Investors will be keeping a close eye on food delivery services stocks this week, with Just Eat and Deliveroo reporting Q1 trading updates.
Deliveroo was quoted with “buyback potential” at Bernstein and Credit Suisse just over a month ago, as its shares have remained fairly stagnated over the last year. However, Deliveroo shares are up over 17% this year as it attempts to break out of its rut.
In its FY22 results, the group commented on delivering on its path to profitability after achieving positive adjusted EBITDA in H2. Revenue grew 14%, whilst gross transaction value (GTV) increased 14% despite a challenging period of high inflation. As a result, Deliveroo anticipated GTV growth to be low-to-mid single digits, with growth in Q1 to be broadly flat.
- Deliveroo’s Twitter mentions have remained flat so far this year; however, they have gained over the past three weeks.
As for Just Eat, its shares have fallen 22% so far this year despite a return to full-year positive adjusted EBITDA and a 4% growth in revenue. However, the group reported a decline in total orders as inflation begins to take hold and consumers look to save on non-essential purchases.
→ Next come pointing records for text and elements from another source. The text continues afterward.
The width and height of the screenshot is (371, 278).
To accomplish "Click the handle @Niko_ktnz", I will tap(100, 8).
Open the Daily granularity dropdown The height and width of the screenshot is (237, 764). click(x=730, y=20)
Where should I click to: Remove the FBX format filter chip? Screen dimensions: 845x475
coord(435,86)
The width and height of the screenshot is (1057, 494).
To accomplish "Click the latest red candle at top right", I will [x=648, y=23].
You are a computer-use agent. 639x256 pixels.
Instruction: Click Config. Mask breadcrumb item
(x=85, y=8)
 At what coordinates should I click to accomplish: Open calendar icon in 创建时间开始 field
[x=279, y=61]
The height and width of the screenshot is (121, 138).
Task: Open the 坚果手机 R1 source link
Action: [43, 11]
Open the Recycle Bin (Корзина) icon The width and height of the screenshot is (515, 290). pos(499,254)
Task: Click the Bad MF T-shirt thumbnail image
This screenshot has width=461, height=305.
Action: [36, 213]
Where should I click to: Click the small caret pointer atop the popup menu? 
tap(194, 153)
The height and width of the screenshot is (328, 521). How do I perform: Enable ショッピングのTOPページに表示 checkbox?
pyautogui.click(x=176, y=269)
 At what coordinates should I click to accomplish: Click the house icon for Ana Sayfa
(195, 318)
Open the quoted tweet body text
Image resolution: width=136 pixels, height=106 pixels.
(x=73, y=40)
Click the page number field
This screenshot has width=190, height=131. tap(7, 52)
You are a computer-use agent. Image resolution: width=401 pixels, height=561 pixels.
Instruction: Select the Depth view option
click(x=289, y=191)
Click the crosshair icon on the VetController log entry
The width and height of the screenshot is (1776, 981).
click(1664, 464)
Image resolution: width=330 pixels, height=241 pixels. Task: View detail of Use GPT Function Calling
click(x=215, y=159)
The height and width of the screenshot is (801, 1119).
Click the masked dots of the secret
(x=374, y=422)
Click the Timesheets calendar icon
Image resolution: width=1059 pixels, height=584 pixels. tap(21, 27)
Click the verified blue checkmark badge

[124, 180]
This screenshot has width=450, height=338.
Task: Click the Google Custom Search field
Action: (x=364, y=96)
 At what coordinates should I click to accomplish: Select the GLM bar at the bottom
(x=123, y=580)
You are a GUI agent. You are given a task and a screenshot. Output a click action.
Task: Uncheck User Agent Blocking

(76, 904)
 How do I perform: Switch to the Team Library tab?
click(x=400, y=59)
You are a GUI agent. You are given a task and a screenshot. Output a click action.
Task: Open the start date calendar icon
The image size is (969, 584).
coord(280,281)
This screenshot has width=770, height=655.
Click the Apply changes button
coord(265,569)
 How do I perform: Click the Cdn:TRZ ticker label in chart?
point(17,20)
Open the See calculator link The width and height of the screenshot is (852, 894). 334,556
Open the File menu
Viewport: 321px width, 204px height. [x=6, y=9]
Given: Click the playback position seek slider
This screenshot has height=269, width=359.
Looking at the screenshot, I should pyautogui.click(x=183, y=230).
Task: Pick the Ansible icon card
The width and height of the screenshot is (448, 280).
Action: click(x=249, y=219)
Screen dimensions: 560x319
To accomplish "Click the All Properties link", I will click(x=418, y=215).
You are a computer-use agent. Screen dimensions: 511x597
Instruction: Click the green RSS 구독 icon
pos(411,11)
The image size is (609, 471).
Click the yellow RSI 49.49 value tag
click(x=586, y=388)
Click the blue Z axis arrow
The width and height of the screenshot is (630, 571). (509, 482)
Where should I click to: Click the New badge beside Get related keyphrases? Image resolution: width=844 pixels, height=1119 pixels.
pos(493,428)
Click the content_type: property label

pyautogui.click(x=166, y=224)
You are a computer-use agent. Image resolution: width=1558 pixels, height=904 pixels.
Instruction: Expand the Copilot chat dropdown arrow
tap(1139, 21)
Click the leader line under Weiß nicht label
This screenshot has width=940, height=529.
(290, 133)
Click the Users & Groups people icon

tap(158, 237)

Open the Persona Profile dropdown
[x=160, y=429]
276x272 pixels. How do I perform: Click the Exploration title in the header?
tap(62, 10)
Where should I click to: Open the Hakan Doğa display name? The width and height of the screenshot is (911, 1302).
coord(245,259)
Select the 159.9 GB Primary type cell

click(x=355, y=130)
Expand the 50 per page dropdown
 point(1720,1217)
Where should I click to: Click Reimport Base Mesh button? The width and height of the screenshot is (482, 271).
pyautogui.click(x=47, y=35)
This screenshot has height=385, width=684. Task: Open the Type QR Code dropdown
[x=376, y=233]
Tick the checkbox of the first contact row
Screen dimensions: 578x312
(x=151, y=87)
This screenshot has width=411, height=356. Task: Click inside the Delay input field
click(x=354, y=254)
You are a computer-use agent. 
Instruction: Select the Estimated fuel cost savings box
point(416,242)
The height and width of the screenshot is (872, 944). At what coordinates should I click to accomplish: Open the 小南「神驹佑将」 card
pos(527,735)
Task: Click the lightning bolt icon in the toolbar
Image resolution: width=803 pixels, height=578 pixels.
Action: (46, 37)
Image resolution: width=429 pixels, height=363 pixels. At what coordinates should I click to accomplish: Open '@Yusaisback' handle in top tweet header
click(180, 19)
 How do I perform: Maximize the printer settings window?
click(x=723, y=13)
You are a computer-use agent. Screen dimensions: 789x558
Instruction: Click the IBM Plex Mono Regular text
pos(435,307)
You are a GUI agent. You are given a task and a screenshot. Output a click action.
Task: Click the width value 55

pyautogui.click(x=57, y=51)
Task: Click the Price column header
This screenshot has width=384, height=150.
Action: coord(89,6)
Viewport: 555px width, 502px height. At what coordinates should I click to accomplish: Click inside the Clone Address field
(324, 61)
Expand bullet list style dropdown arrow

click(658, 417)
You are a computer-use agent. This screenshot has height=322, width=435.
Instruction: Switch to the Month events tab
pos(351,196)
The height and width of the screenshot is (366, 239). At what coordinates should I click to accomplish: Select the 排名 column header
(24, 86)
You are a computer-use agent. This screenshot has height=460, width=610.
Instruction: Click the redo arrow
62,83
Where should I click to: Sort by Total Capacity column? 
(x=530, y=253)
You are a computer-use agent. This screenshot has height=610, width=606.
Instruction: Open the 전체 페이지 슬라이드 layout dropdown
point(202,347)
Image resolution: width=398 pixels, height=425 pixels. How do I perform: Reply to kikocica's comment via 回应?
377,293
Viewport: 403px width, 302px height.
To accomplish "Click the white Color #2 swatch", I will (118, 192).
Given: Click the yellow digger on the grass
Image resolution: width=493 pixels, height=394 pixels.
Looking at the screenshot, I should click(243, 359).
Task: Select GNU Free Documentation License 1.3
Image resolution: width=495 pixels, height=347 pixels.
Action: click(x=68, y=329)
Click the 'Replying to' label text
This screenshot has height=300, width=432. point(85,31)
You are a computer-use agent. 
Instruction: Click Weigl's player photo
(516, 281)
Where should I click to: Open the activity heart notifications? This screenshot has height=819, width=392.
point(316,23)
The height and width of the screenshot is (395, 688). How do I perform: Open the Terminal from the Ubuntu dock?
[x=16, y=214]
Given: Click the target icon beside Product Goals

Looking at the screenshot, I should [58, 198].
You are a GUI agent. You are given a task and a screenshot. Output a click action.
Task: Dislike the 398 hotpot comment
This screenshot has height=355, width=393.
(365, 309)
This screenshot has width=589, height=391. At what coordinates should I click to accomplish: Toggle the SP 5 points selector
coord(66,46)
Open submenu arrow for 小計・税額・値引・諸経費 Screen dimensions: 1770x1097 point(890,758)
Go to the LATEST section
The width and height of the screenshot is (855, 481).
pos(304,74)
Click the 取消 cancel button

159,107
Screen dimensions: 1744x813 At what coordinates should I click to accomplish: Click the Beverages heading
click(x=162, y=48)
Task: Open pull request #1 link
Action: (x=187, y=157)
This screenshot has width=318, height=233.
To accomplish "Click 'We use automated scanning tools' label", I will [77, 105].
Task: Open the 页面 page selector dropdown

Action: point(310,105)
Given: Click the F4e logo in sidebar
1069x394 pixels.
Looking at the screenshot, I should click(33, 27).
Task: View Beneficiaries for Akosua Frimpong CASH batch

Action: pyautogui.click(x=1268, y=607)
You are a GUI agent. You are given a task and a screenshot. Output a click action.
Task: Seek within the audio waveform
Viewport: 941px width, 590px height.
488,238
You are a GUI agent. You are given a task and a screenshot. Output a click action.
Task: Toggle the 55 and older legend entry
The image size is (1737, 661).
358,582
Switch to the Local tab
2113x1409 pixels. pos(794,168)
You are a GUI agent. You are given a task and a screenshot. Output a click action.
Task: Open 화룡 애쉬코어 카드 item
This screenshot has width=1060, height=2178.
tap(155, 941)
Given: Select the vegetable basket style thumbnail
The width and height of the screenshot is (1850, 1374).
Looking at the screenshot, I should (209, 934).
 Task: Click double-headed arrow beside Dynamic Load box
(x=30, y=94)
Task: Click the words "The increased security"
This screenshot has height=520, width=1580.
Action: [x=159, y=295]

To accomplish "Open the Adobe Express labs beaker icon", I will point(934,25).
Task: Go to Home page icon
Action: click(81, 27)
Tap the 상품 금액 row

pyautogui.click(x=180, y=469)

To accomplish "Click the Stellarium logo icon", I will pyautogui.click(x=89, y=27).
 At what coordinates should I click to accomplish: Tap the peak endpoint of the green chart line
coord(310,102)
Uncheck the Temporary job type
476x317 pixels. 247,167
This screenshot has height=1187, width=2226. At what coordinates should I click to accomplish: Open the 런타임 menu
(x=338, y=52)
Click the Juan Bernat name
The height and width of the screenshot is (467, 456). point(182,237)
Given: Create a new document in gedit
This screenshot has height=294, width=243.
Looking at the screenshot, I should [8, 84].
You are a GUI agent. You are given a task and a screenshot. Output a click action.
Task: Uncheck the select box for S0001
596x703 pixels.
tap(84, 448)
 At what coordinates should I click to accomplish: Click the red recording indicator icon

Just Eat anticipates 2023 adjusted EBITDA of approximately €225 million, with growth skewed towards the end of the year, given weaker order levels in H2 2022.
Investors will be hoping both firms provide reassurance on orders in Q1. In addition, it will be important to watch the gross transaction value of the orders to assess whether higher interest rates and inflation is impacting consumer spending on food delivery in 2023.